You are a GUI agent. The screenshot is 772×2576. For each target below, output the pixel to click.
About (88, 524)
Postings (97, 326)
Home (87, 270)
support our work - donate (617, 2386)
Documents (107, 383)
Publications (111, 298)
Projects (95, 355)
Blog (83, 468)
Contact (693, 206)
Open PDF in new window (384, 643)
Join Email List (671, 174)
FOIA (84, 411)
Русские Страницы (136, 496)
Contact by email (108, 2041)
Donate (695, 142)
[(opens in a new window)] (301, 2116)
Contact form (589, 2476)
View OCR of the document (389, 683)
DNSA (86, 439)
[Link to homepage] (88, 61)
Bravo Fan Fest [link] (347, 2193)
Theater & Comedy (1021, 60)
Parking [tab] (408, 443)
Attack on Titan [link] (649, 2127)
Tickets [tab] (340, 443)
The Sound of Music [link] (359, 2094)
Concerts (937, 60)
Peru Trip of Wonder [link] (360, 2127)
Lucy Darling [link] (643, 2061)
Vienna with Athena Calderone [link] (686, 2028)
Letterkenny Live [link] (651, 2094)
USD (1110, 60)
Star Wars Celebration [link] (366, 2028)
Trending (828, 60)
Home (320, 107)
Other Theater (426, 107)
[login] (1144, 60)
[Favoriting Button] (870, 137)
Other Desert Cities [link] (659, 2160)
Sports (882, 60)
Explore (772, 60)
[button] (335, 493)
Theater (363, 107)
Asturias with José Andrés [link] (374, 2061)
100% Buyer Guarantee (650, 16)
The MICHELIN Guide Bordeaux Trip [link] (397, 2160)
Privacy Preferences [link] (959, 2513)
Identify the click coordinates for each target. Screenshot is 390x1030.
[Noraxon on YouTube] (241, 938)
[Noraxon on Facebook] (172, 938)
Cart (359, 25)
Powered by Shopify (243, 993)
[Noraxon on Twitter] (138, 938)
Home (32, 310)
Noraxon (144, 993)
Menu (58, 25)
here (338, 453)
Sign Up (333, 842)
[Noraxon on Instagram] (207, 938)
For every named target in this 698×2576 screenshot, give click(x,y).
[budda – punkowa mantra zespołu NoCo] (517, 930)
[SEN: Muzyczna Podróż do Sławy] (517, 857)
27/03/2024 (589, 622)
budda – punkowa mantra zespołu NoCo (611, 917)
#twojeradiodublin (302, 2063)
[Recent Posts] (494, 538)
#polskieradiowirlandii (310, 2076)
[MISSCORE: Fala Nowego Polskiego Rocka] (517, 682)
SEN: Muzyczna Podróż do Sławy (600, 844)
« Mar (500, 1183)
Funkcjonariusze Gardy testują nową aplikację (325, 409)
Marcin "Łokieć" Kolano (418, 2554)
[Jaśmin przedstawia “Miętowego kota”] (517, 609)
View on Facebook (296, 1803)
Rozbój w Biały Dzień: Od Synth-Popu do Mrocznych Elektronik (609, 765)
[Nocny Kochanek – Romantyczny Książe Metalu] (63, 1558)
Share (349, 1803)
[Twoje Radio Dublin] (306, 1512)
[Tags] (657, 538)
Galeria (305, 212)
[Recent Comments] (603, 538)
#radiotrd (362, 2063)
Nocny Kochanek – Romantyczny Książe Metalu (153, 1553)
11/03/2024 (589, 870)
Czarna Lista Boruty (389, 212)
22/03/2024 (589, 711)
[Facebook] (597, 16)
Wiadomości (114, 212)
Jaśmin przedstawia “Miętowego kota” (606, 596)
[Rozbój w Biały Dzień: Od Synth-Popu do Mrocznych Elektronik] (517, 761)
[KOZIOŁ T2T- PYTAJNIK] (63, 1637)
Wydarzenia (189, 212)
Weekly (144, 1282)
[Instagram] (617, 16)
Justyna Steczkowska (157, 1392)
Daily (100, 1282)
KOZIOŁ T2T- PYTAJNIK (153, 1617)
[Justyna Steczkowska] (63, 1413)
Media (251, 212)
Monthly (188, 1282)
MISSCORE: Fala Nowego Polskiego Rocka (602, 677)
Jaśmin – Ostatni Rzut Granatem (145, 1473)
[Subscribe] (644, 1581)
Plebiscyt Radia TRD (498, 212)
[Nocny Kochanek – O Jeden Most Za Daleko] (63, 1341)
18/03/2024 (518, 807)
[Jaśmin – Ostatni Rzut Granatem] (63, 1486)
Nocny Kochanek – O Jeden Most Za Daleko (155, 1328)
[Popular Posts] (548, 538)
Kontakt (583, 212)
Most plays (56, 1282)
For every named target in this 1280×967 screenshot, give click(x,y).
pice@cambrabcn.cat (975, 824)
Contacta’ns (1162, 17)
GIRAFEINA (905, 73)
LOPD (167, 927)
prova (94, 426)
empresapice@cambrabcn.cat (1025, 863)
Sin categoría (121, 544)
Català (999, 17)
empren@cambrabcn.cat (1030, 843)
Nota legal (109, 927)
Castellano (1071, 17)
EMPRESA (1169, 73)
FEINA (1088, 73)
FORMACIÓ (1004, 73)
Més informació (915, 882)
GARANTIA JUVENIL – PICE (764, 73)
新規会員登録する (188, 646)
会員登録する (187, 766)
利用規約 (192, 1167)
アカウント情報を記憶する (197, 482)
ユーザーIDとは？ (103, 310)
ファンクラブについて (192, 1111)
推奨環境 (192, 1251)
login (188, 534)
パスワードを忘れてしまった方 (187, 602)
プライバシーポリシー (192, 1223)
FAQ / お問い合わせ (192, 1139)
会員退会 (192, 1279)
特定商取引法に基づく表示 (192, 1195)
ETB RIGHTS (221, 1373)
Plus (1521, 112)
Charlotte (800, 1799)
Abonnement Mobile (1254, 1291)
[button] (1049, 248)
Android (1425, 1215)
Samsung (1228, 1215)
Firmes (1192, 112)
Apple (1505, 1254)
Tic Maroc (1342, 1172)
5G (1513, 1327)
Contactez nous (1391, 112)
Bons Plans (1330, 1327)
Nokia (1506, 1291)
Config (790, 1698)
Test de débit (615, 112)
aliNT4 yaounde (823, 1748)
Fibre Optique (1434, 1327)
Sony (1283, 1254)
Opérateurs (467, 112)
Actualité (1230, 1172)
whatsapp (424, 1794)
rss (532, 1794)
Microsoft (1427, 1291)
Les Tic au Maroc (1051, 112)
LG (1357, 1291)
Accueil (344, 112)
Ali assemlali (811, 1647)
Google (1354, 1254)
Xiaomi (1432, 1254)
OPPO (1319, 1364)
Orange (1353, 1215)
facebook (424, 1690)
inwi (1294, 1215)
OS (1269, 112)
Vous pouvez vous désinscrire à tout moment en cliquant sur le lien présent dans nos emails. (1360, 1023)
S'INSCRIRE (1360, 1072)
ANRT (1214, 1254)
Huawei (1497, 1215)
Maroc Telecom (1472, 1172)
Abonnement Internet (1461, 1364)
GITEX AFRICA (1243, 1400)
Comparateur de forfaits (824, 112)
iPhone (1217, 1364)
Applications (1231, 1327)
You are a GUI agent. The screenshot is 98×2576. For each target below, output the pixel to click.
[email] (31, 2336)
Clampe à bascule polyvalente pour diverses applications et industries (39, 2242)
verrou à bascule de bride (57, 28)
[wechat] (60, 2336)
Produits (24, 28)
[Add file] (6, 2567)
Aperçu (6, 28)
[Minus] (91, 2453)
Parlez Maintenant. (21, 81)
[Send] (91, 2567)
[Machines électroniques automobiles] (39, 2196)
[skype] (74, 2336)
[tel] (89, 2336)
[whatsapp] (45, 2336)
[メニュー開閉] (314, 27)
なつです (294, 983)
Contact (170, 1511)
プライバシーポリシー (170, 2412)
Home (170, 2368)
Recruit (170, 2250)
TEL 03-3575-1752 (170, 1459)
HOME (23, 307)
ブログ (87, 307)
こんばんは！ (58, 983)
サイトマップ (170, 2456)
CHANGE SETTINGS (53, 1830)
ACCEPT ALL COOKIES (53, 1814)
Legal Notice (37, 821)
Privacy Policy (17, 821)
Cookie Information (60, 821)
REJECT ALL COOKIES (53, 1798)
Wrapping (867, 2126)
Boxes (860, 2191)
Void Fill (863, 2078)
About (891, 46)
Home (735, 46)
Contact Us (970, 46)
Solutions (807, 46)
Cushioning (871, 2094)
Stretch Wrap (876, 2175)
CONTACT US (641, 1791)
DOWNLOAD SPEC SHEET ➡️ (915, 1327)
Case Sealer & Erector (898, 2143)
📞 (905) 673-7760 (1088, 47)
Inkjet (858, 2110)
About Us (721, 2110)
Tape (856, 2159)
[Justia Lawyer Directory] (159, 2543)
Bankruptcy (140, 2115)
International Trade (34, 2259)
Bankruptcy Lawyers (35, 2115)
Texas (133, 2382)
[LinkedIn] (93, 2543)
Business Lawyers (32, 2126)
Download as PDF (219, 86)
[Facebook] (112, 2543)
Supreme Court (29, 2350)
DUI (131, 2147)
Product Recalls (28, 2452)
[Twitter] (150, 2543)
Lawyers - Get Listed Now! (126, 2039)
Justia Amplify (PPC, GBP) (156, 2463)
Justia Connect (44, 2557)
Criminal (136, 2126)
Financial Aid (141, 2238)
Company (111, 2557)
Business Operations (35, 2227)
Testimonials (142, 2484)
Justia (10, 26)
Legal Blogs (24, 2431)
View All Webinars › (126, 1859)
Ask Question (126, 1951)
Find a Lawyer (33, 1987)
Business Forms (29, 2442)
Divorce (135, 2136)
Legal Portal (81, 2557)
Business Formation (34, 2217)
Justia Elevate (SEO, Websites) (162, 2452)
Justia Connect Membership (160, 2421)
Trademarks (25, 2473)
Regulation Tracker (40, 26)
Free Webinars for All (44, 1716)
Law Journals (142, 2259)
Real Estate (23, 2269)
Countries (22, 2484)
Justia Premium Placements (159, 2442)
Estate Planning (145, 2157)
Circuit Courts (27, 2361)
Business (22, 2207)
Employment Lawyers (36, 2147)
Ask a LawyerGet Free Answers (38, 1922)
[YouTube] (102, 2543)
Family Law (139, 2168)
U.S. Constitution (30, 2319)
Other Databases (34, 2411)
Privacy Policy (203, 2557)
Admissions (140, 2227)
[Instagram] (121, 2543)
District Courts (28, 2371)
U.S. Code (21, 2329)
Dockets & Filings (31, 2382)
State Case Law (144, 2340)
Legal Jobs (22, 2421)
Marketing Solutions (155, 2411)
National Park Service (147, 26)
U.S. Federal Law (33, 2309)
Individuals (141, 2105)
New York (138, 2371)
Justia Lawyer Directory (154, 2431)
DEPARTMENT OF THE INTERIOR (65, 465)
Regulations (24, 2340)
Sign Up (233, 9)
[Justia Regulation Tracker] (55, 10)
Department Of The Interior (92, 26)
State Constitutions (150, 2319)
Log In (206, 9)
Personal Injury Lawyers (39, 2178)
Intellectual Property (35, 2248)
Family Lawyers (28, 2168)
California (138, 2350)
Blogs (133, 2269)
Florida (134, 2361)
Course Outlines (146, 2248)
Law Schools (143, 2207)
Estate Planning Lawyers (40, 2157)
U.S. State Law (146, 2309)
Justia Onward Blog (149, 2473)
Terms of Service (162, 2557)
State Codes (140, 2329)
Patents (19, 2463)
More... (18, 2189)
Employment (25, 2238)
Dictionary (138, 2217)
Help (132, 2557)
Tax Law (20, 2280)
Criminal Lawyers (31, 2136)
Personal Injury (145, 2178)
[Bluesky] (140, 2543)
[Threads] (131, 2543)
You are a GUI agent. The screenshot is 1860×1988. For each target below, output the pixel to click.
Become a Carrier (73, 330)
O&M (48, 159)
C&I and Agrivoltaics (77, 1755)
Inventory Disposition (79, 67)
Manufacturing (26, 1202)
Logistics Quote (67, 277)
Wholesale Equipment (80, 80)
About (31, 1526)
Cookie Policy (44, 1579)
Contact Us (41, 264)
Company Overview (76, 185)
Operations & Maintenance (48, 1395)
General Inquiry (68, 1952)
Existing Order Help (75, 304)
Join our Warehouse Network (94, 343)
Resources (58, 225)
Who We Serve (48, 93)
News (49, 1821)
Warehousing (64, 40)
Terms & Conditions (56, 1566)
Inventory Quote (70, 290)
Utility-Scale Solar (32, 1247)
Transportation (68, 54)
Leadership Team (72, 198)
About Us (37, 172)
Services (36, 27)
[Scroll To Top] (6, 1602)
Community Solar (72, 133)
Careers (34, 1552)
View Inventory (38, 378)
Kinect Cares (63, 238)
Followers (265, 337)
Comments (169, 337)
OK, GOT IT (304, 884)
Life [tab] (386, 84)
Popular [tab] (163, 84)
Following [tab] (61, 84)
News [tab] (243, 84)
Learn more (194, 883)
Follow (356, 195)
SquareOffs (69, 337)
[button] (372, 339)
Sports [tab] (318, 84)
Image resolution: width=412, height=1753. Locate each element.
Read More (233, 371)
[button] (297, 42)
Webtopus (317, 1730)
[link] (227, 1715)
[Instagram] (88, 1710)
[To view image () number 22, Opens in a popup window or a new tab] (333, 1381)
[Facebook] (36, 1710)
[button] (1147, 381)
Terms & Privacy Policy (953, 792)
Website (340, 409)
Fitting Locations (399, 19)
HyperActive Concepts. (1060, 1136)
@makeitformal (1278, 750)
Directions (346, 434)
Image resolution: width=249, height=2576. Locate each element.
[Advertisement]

━━━━━━━━━━━━━━━━━━━━━━━━━━━━━━

> **Required work**: In the entries above, restate word for word the lines between the one holding "[Bluesky] (140, 2543)" and the one holding "Warehousing (64, 40)", inclusive, and nothing besides.

> **Response for this exercise**:
[Bluesky] (140, 2543)
[Threads] (131, 2543)
You are a GUI agent. The screenshot is 1860×1988. For each target below, output the pixel to click.
Become a Carrier (73, 330)
O&M (48, 159)
C&I and Agrivoltaics (77, 1755)
Inventory Disposition (79, 67)
Manufacturing (26, 1202)
Logistics Quote (67, 277)
Wholesale Equipment (80, 80)
About (31, 1526)
Cookie Policy (44, 1579)
Contact Us (41, 264)
Company Overview (76, 185)
Operations & Maintenance (48, 1395)
General Inquiry (68, 1952)
Existing Order Help (75, 304)
Join our Warehouse Network (94, 343)
Resources (58, 225)
Who We Serve (48, 93)
News (49, 1821)
Warehousing (64, 40)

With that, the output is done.